▶ **WHAT TO WORK ON**:
[a] According to the political commentary, which law halted hemp production in the U.S.?
[b] Carry on writing the political commentary from the point where it ends.

▶ **TEXT SEGMENT**:
========================================================================

He has all but handed the keys to the city to corporate heads, tech start-ups, and wealthy developers. He has relentlessly attacked public education and the public sector as a whole. He covered up a brutal police killing of a black teenager. Even mainstream retrospectives on his tenure — written in the wake of his surprise announcement yesterday that he will not be seeking a third term as mayor — tried to sound fair and balanced yet couldn’t help but coming off as a long list of giveaways to the wealthy while the city’s poor and working class suffer or are pushed out.
Emanuel is the bête noire of the principled segments of Chicago’s labor movement, community groups, and the Left. He is “Mayor 1%.” All roads of evildoing lead back to him. Which makes his impending departure difficult to wrap my mind around. In many ways, he defined my adult political life in Chicago.
Nancy Le Tourneau at The Washington Monthly writes—A Rare Moment of Bipartisan Agreement Is Underway:
These days there’s not much that Republicans and Democrats agree on. So it might surprise you that there is a provision in the Farm Bill originally sponsored by Majority Leader Mitch McConnell and co-sponsored by Minority Leader Chuck Schumer. Additional co-sponsors include Senators Joni Ernst (R-IA), Bernie Sanders (I-VT), Ron Johnson (R-WI), Tammy Baldwin (D-WI), Joe Manchin (D-WV) and Richard Burr (R-NC).
Originally titled the “Hemp Farming Act,” it would remove the form of cannabis known as hemp from the list of Schedule 1 federally-controlled substances and legalize its production under state or tribal regulation. McConnell initially introduced the bill as a stand-alone, but it was later incorporated into the Senate’s Farm Bill, which will begin the reconciliation process with the House bill today for possible passage by the end of the month. [...]
While some of you might know a little bit about the history of hemp in this country, I’ll simply point out that the first U.S. flag created by Betsy Ross was made from its fibers. But the production of hemp was halted by the 1970 Controlled Substances Act because of its genetic linkage to marijuana.

========================================================================

Collected data entries:
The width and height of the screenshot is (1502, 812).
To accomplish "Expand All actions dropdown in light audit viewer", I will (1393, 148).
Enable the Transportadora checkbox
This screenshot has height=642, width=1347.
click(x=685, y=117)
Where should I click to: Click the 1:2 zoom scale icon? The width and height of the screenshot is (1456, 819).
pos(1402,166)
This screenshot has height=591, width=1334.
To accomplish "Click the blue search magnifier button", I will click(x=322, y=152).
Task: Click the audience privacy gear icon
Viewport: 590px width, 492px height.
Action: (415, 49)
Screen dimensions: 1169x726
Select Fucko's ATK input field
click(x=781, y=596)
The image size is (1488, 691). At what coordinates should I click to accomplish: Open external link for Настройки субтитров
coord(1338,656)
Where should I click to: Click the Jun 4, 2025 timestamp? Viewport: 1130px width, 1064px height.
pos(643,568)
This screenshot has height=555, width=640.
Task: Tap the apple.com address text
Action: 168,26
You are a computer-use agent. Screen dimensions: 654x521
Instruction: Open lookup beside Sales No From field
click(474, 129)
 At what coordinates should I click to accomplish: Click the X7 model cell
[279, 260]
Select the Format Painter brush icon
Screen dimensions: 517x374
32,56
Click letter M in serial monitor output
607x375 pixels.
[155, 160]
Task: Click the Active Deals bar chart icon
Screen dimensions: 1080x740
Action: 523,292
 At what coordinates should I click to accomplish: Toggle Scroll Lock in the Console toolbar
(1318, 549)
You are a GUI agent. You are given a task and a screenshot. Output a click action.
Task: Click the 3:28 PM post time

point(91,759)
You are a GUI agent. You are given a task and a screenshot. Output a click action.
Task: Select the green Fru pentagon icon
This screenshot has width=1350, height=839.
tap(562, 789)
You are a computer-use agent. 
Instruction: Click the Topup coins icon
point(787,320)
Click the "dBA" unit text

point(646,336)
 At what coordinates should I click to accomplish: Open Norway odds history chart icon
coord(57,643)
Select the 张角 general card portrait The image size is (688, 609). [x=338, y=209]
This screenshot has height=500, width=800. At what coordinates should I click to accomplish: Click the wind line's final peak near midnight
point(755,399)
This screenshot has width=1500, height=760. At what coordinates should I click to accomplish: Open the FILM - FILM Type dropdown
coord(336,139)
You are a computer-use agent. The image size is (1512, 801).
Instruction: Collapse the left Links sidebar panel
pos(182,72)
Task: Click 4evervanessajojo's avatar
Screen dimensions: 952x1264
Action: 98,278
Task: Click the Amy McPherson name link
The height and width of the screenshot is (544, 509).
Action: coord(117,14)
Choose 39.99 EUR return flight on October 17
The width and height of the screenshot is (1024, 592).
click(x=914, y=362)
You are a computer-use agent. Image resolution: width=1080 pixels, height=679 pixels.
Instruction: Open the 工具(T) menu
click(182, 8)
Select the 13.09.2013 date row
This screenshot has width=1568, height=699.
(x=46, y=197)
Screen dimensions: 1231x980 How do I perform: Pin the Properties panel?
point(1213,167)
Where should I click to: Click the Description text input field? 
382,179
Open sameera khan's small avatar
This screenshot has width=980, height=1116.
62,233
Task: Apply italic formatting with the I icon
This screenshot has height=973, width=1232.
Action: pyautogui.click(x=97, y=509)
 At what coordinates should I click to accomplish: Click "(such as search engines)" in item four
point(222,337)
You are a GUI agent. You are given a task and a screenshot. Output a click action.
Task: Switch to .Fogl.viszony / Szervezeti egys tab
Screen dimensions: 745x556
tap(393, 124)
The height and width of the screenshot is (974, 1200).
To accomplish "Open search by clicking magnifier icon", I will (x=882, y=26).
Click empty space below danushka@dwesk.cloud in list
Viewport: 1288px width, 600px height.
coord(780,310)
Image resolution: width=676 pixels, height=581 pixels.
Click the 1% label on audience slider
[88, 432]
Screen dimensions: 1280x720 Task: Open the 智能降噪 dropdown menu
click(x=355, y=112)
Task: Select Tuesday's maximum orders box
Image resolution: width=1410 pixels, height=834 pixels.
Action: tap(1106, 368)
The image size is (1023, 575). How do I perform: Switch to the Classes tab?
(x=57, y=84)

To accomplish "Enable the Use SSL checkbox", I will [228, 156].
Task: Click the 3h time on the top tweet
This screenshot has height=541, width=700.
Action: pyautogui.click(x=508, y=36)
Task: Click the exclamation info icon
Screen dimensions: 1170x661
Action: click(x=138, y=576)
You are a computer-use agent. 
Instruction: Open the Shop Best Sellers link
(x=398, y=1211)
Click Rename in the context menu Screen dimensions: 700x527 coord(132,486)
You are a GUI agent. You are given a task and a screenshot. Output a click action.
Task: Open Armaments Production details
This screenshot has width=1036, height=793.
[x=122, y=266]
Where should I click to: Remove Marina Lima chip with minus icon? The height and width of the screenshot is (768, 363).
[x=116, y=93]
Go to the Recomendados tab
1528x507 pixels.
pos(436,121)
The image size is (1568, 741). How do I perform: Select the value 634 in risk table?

========================================================================

▶ **RESULTS FOR EACH TASK**:
[a] The 1970 Controlled Substances Act.

[b]
Isaac Stone Fish at The New Republic writes—Why are America's elite universities censoring themselves on China?
There is an epidemic of self-censorship at U.S. universities on the subject of China, one that limits debate and funnels students and academics away from topics likely to offend the Chinese Communist Party. This epidemic stems less from the hundreds of millions of dollars Chinese individuals and the Chinese Communist Party spend in U.S. universities, or the influx of students from mainland China—roughly 350,000 in the United States, up more than fivefold from a decade ago. Rather, it is that some people in American academia, too eager to please Beijing or too fearful of offending China and the Chinese people, have submitted to a sophisticated global censorship regime. This weakens not only their scholarship and integrity, but also their negotiating power with Beijing over issues such as access for research, conferences and other academic collaborations, and joint programs between American and Chinese institutions.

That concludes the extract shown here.